Monsieur le premier ministre, au-delà de la nécessité opérationnelle d’un cessez-le-feu permettant l’aide humanitaire à la hauteur des besoins, les principes fondamentaux sur lesquels s’appuie le Canada doivent prévaloir, et ce, particulièrement dans les situations complexes et difficiles. La crédibilité morale du Canada et de celle des pays occidentaux est en jeu dans le monde si leurs leaders appliquent les principes des droits de la personne à la carte.

Un cessez-le-feu total et permanent maintenant est la seule solution pour protéger les civils, reconstruire leurs maisons et leur espoir.
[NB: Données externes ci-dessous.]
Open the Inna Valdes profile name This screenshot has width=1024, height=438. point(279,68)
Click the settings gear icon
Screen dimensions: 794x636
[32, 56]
Il est plus que temps que le Canada l’exige et offre une perspective de paix et de sécurité pour les Palestiniens comme pour les Israéliens.

Nous demandons en particulier à votre gouvernement de :

– exiger un cessez-le-feu permanent et total dès aujourd’hui ;

– demander l’ouverture d’autres points d’entrée pour livrer l’aide ;

– faire cesser le siège et permettre la réouverture des services d’électricité et de carburant ;

– porter une aide ciblée aux femmes et aux filles pour limiter la violence dont elles sont victimes et restituer leur accès à la santé sexuelle et reproductive ;

– faire pression pour le rétablissement des activités commerciales à Gaza ;

– exiger que cessent les violences en Cisjordanie.

Oxfam Canada et Oxfam-Québec sont prêtes à intervenir sur place dès que les conditions le permettront. Nous sommes présents depuis les années 1950 dans cette région et nous ne pouvons que souhaiter la fin de ces cycles répétés de guerre-trêve-reconstruction.